TEXTE À LIRE |
Déjà, superbe maquette, conçue par Patrick Carde, dans l’esprit revendicatif et rebelle de son groupe. Les photos sont positivement terribles, de vrais looks de rockers charismatiques. De multiples tracts et affiches, ainsi que les pochettes de disques, sont reproduits.
L’auteur, Daniel Paris-Clavel (rédacteur-concepteur du fanzine ChériBibi), ne fait pas partie de ND. Ce titi banlieusard du Val-de-Marne a découvert ND au moment où le groupe se séparait, donc en 1989. Hors de question pour lui de s’approprier une histoire qu’il n’a pas vécue lui-même en direct.
Aussi a-t-il recoupé et classé par ordre chronologique les phrases prononcées par tous les interviewés. Des années 1970 à aujourd’hui, de l’enfance des frères Carde et leurs copains à leurs métiers respectifs en 2015.
Daniel Paris-Clavel a effectué un fastidieux travail de retranscriptions (seize heures d’entretiens entre 2010 et 2012). On peut donc lire les interventions parlées de tous les Nuclear Device, de leurs compagnes de l’époque, des membres de leurs familles et des amis proches (Loïc qui les accompagnait en tournée, Étienne Sauvage).
Interviennent aussi : Marsu (du label Bondage, manager de Bérurier Noir), leur réalisateur discographique Jean-Yves Prieur alias Kid Bravo (futur Kid Loco), Dom (du service d’ordre de Bérurier Noir), etc.
Paris-Clavel retranscrit telles quelles, sans enjoliver ni dénaturer, les phrases prononcées par tous les interviewés. Cela donne un côté archi-vivant, naturel. Comme si tout ce qui est décrit par les protagonistes était vécu au moment où ils en parlent.
Du début à la fin, pas de langue de bois dans cet ouvrage. Les membres du groupe ne se font pas de cadeaux vis-à-vis d’eux-mêmes et de leurs chansons. Ils autodénigrent presque trop leurs disques, notamment Pascal, trouvant ceux-ci trop froids, mal produits, etc. Marsu pense de même, avec des arguments différents.
Avis (contraire) en tant qu’auditeur de ces chansons depuis 1990 [2] et trop jeune pour avoir pu voir le groupe sur scène : ces versions studio sont excellentes. Elles sont dotées d’un super son, avec une production système D excitante.

JEU DE DONNÉES |
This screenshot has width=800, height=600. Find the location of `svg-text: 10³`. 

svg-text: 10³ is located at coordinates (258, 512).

==

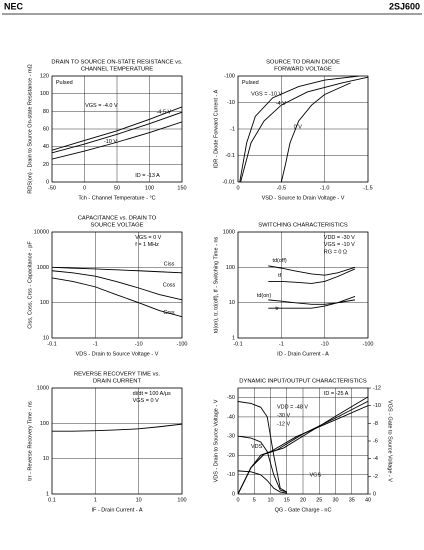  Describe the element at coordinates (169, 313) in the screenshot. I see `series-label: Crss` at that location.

CONSIGNE | Recopiez sans la moindre modification le passage du texte sur Nuclear Device qui s'ouvre sur les mots « Du début à la » et se termine par « des arguments différents. ». Les données n'interviennent en rien ici.

RÉSULTAT |
Du début à la fin, pas de langue de bois dans cet ouvrage. Les membres du groupe ne se font pas de cadeaux vis-à-vis d’eux-mêmes et de leurs chansons. Ils autodénigrent presque trop leurs disques, notamment Pascal, trouvant ceux-ci trop froids, mal produits, etc. Marsu pense de même, avec des arguments différents.